A lei do mercado diz que os preços tendem a cair quando as empresas ganham escala nas vendas. Ainda não é o caso dos carros elétricos. A Tesla, montadora americana que nasceu em 2003 com o objetivo de produzir esse tipo de veículo, conseguiu fabricar apenas 500 mil unidades no ano passado, com preços que variam de US$ 37 mil (R$ 199 mil) a US$ 55 mil (R$ 297 mil). Trata-se de um valor elevado para o padrão americano e mais ainda para o brasileiro, que terá de esperar as montadoras ganharem volume de produção para terem preços mais acessíveis.

Alguns especialistas ariscam dizer, no entanto, que a entrada do brasileiro no mundo dos elétricos se dará por outro caminho: o aluguel por assinatura. Pelo menos seis montadoras já lançaram no Brasil o serviço, que já é oferecido por elas em outros países. Diferentemente das locadoras, onde o aluguel costuma ser pago por dia, na assinatura o valor é mensal, a partir de R$ 1 mil, com plano inicial de 12 meses. Ao final do contrato, o consumidor tem a opção de compra do veículo. As montadoras miram clientes que mantêm a opção pelo uso do automóvel, mas não querem se preocupar com documentação, seguro e manutenção. Também são pessoas bastante ligadas às novas tecnologias. “Esse modelo vai transformar bastante o cenário. É essa mudança de paradigma que vai permitir o crescimento da frota de elétricos no país e diluir o impacto do preço elevado, atingindo uma fatia maior de consumidores. Não é coincidência que as montadoras tenham anunciado esse serviço”, disse Ricardo Bacellar, líder do setor de industrial e automotivo da consultoria KPMG.

Vista aérea da fábrica da Tesla em Berlim que deverá produzir 500 mil unidades no local a partir de 2021. Foto: Soeren Stache / dpa / picture alliance via Getty Images
Vista aérea da fábrica da Tesla em Berlim que deverá produzir 500 mil unidades no local a partir de 2021. Foto: Soeren Stache / dpa / picture alliance via Getty Images

Numa pesquisa que realiza há mais de duas décadas sobre o setor automotivo, a KPMG detectou o interesse do consumidor brasileiro pelo carro elétrico. No levantamento, feito em 2019, com 2 mil pessoas de todo o país e diferentes faixas de renda, 90% dos pesquisados disseram que querem comprar um carro elétrico quando este estiver disponível. A KPMG não informava na pesquisa os valores dos elétricos para evitar uma resposta induzida. E 80% responderam que teriam interesse na opção por assinatura, quando a oferta desse serviço no país ainda nem existia.
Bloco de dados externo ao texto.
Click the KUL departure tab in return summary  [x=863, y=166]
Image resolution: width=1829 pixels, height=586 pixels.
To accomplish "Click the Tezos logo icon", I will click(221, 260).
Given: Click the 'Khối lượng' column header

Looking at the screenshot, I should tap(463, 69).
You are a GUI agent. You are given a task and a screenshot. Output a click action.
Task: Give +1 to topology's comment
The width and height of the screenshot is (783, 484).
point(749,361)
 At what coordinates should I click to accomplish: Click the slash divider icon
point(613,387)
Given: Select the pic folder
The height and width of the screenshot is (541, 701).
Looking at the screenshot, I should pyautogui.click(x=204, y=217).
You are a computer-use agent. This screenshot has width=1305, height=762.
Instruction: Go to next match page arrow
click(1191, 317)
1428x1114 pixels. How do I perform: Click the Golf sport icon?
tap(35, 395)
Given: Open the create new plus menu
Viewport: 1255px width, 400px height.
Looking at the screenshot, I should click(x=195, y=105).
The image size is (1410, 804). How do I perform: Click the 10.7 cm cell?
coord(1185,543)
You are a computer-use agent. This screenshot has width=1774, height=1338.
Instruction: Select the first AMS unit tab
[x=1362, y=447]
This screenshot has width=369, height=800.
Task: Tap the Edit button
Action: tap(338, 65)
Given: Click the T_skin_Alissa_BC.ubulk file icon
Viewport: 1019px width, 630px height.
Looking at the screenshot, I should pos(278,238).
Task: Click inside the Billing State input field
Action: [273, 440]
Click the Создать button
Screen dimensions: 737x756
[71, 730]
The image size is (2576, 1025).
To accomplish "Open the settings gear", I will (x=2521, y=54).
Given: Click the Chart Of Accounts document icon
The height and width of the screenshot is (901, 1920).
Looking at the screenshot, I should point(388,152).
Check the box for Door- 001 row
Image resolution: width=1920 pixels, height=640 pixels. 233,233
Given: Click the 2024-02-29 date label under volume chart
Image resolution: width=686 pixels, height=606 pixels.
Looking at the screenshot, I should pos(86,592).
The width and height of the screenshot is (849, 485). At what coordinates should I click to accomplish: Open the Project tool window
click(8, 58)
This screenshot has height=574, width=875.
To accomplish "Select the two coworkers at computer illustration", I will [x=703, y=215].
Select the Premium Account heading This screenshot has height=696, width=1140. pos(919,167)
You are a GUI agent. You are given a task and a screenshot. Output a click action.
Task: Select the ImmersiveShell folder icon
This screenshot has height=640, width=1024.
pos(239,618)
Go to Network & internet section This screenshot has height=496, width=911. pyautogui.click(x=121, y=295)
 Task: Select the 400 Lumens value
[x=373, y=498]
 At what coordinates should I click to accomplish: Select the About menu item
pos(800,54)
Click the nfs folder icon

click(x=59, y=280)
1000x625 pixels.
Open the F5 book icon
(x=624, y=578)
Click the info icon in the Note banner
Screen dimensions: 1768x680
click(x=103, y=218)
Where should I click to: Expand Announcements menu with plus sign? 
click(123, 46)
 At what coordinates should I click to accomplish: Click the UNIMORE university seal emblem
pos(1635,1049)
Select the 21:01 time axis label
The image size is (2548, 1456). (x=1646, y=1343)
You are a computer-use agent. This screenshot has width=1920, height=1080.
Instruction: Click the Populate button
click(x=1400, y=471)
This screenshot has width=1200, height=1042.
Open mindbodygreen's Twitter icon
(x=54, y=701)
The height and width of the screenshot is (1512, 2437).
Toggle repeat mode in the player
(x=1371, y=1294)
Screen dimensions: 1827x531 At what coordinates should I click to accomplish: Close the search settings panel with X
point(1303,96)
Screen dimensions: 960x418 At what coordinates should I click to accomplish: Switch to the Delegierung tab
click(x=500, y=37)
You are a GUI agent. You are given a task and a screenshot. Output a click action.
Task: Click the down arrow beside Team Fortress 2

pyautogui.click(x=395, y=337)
Num momento em que a Ford anunciou sua saída do país, a pandemia derrubou as vendas de veículos em 28,5% em 2020, na comparação com 2019, e o brasileiro viu sua renda encolher, a dúvida é se a indústria automotiva nacional, que sempre recebeu incentivos do governo, terá fôlego para se reestruturar nos próximos anos e integrar-se às mudanças que começam a acontecer nessa cadeia global. É um exercício de futurologia prever o que vai acontecer, mas os especialistas são unânimes em afirmar que o Brasil tem condições de encontrar seu papel nesse novo mundo porque tem protagonismo no setor. “Nossa frota de veículos está entre as cinco maiores do mundo. Temos um parque industrial importante, engenheiros capazes de desenvolver novas tecnologias e um grande mercado consumidor, que pode atrair novas montadoras para o país, como as chinesas. Há condições de produzir aqui e exportar”, acredita Ayres, da Roland Berger.

“A Volks já tem modelos de caminhões elétricos sendo utilizados em empresas como a Ambev, que já comprou 100 unidades e encomendou outras 1.500. E a Weg já está desenvolvendo tecnologia que permite a conversão de motores a combustão em elétricos”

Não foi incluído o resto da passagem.